Var olmak!
Bir şekilde dünyaya gelmiş ve yolları kesişmiş insanların kendi varlıklarını sorgulaması, öz muhakemelerini yapması genelde kafa sesi, diye tabir ettiğimiz ve başkalarının duymasını istemediğimiz bir metot ile yapılır. Çoğumuz bunu defalarca yapmışızdır, başkalarının duymasını istemediğimiz birçok sözcüğü zihnimizde kapıştırır, sonra hiçbir şey olmamış gibi onları yeniden toparlayıp koyarız zihnimizin karanlık köşelerinden birine. Bazılarımız işte bu söz düellolarından esinlenip şiirler yazarız, bazılarımız olayı biraz daha üst perdeye taşıyıp öyküleştiririz, fakat başka hikayeler gibi yansıtmaktan da geri durmayız. Hank ve Emma isimli bu eser de eser oluşmadan önce okunan kitapları, yapılan zihin fırtınalarını ve sorgulanan bir felsefeyi görmek mümkün. Birçok ünlü felsefe insanının ve çağa ayak izleri bırakmış önemli insanların bohem yaşam tarzlarına mükemmel bir eleştiri ve açıklık getiren Sinan Aladoğan ilk roman örneği ile karşımıza çıkıyor.

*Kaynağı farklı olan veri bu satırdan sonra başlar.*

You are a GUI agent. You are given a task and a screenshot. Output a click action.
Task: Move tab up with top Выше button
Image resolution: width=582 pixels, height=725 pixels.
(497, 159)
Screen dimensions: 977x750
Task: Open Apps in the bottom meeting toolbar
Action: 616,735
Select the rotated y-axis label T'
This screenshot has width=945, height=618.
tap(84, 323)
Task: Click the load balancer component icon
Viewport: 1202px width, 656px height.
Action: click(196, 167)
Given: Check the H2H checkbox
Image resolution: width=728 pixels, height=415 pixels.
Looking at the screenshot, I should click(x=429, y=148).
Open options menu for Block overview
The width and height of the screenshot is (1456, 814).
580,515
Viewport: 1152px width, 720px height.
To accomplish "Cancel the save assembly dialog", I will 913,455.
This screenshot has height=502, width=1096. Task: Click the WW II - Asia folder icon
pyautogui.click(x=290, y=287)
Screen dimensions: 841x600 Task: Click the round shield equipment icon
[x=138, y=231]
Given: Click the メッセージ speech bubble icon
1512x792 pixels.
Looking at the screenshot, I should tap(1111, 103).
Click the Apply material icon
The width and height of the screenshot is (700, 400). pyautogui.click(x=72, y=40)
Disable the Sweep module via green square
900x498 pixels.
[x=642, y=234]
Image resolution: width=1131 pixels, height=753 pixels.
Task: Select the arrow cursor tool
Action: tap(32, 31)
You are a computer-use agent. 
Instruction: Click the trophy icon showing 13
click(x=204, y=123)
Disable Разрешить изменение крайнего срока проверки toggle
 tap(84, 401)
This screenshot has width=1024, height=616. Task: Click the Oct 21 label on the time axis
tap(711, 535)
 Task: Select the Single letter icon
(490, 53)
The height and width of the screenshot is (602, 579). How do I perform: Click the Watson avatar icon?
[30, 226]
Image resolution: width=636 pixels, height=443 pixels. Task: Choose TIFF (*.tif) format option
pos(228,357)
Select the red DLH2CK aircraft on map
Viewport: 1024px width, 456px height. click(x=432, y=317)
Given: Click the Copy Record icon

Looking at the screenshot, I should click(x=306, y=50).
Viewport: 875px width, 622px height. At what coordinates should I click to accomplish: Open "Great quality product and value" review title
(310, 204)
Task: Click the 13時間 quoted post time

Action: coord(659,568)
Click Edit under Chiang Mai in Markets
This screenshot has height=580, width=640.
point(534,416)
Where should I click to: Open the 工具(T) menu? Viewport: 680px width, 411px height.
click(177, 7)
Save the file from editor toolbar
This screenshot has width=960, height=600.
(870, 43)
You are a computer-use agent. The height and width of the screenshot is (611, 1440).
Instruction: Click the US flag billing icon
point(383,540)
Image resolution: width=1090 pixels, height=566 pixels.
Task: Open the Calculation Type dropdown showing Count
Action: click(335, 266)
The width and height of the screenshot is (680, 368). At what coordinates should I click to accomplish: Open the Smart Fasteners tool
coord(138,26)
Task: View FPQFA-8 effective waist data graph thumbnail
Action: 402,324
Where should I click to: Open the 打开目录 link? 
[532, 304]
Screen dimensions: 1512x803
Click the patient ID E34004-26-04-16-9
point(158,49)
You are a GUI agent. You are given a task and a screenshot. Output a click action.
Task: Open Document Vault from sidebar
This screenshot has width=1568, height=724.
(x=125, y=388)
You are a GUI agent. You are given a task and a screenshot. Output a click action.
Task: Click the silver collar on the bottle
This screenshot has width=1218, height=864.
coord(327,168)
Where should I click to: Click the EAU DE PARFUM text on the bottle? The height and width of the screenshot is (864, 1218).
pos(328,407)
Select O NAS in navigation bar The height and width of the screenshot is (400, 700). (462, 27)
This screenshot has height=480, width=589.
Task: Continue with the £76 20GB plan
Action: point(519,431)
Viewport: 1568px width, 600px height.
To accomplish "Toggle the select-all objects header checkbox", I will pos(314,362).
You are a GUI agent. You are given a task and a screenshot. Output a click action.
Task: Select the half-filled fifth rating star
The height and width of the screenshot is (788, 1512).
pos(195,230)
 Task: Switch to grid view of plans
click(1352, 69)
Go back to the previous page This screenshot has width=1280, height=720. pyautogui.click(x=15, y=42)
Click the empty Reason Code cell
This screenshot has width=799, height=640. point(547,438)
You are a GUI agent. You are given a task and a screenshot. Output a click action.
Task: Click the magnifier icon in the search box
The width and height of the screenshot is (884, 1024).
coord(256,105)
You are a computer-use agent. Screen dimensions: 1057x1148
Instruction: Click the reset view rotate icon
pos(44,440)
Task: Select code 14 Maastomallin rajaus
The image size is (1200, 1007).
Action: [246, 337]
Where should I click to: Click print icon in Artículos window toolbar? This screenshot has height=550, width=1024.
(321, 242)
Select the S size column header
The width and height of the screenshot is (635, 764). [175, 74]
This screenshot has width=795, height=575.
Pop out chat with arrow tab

Bohem yaşamın olmazsa olmazlarını gözler önüne cesurca seren Sinan Aladoğan yazarların, şairlerin ve topluma bir şekilde adını ezberletmiş önemli insanların aslında gerçek dünyasında neler yaşadığı ve nelerle mücadele ettiğine dair ipuçları veriyor.
Neyin gerçek, neyin yansıma, hatta neyin gerçekle zerre kadar alakası olmadığını bilmediğimiz bir edebiyat dünyasında size kendinizi ve edebiyat, düşünce, sanat insanlarını sorgulatacak bir eser ile sizleri baş başa bırakıyoruz.